Voltooi het volgende.
A - Welke stad is volgens het nawoord uiteindelijk het hoofdkwartier van het patriarchaat geworden?
B - Neem het deel van het nawoord over dat begint bij "Onze visie op" en doorloopt tot en met "mensheid als geheel.". Vervang daarin "hoopvol" door "bemoedigend".

Aangeleverd fragment.
-------

Nawoord van Patriarch Mor Yahkup III
Het zal na onze uitleg duidelijk zijn dat de Syrisch-orthodoxe kerk de oudste kerk van de Christenheid is en dat haar patriarch van Antiochië eens regeerde over het gehele christelijke Oosten, over verscheidene naties van verschillende achtergronden en dat het geïnspireerde leiderschap van haar patriarchen grote prestaties op velerlei gebied tot stand heeft gebracht, zelfs als zij door beproevingen en vervolgingen moesten gaan.
Het is ook duidelijk dat de kerk in het Midden Oosten onder moeilijke omstandigheden heeft moeten leven die geleid hebben tot de emigratie van haar kinderen naar Noord en Zuid Amerika en naar Europa, met name naar Duitsland, Zweden en Frankrijk, en naar Australië. En de positie van haar patriarchaat werd verzwakt omdat het van het ene land naar het andere moest worden verplaatst. Damascus is tenslotte het hoofdkwartier geworden. Hetzelfde is het geval geweest met de aartsbisdommen. Sommige ervan zijn opgeheven en andere zijn nieuw opgericht in andere landen.
Bij de gratie Gods zijn wij patriarch van Antiochië en het gehele Oosten en het hoofd van de gehele Syrisch-orthodoxe kerk. Op het ogenblik hebben wij omstreeks tweeëneenhalf miljoen volgelingen, waarvan de meesten in India wonen, en de overigen in Syrië, Irak, Libanon, Jordanië, Egypte, Turkije, Europa en Noord en Zuid Amerika. Wij hebben ook een Katholikos in India die wij in 1964 hebben geconsacreerd. Zijn titel is:”Katholikos van het Oosten”. Er zijn voorts 22 aartsbisdommen in het Midden Oosten, India en Noord Amerika. In India hebben wij vele missies die het Evangelie prediken onder de heidenen.
Op het ogenblik hebben velen van onze volgelingen de universiteit doorlopen en zo uitstekend onderwijs genoten. Onze jongens en meisjes in het Midden Oosten ontvangen hun lagere en middelbare schoolopleiding in onze eigen scholen en zij genieten hoger onderwijs aan staatsinstellingen of in privé-instellingen in het Westen. In India echter hebben wij onze eigen instellingen voor hoger onderwijs. Wij hebben twee grote theologische hogescholen om onze geestelijkheid op te leiden; een ervan is in Libanon en de andere in India. Ook hebben wij onlangs enkele welzijnsinstellingen opgericht. Tot onze grote vreugde hebben de Evangelische Kerken in Duitsland ons daarbij financieel ondersteund.
Onze visie op de broederschap van de Christenen en van de mensheid als geheel leidde ons ertoe om in 1960 lid te worden van de Wereldraad van Kerken, die wij beschouwen als een hoopvol teken voor de toekomst van het Christendom en van de mensheid als geheel.
Hoewel het aantal volgelingen van onze kerk is afgenomen vanwege de vreselijke ramde rampen en zware vervolgingen die haar zijn overkomen, zijn wij trots op onze kerk, op haar Syrische (Aramese) taal, die de moedertaal van onze Heer Jezus Christus is, en op haar vele activiteiten. Wij zijn er ook trots op dat wij de afstammelingen zijn van de martelaren.

-------

Brongegevens.
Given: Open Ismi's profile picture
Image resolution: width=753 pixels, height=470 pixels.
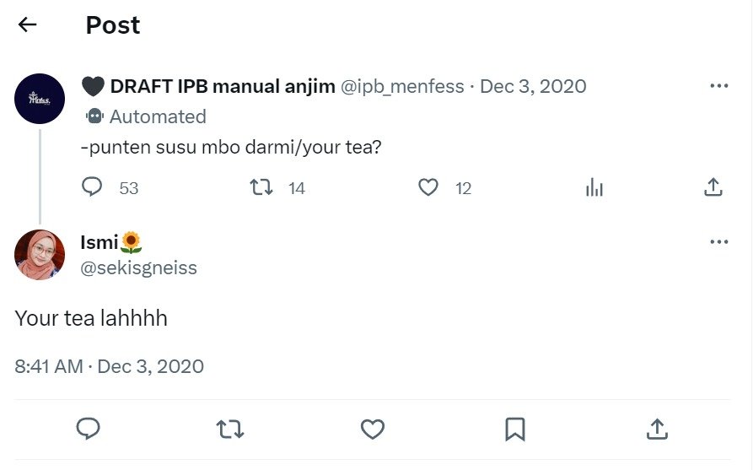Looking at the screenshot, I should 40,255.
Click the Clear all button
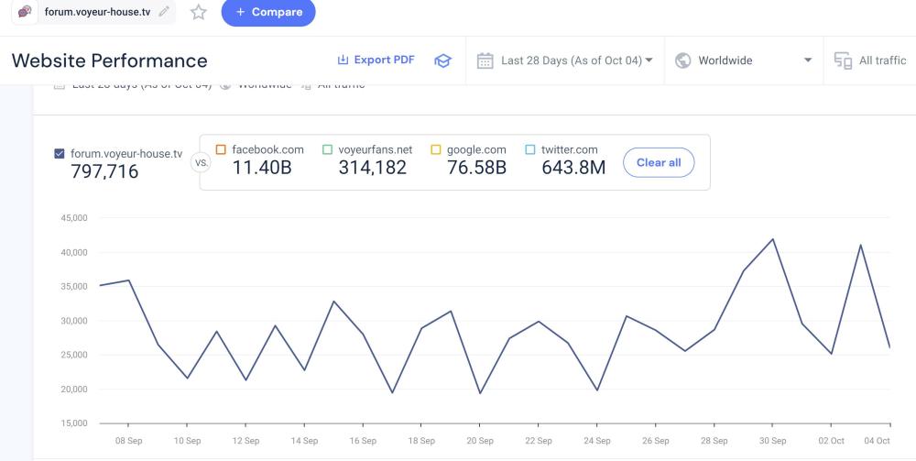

-------

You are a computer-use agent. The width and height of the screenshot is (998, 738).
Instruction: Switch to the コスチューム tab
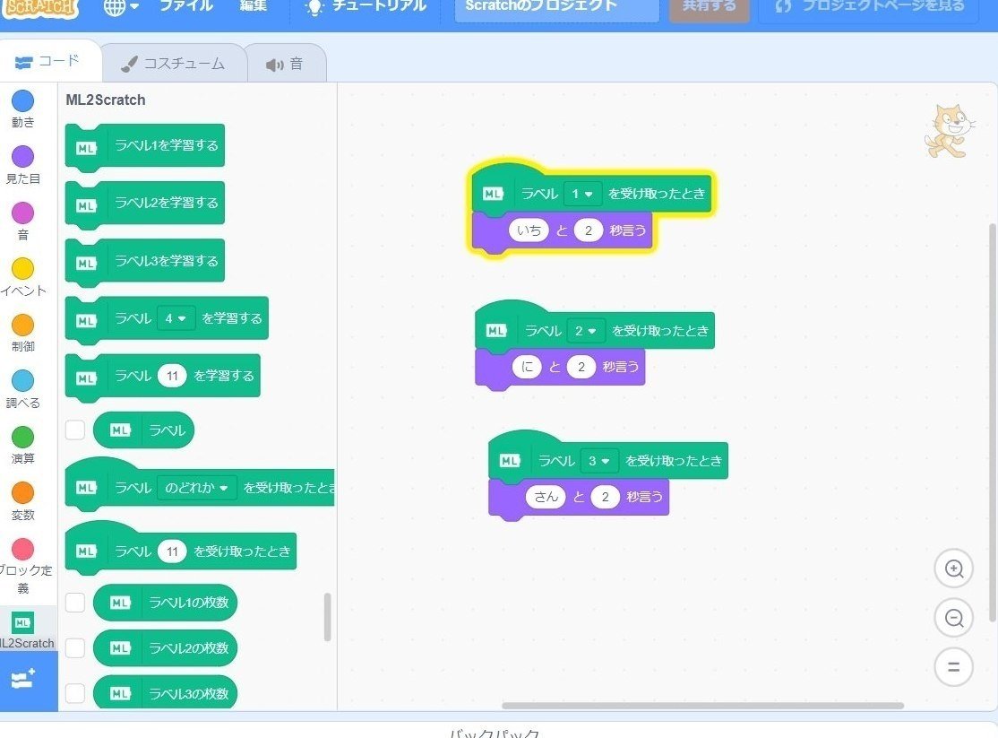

-------

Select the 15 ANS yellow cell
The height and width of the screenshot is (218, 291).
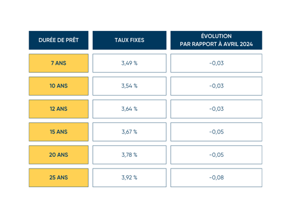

-------

Resultaten per opdracht.
A - Damascus.

B -
Onze visie op de broederschap van de Christenen en van de mensheid als geheel leidde ons ertoe om in 1960 lid te worden van de Wereldraad van Kerken, die wij beschouwen als een bemoedigend teken voor de toekomst van het Christendom en van de mensheid als geheel.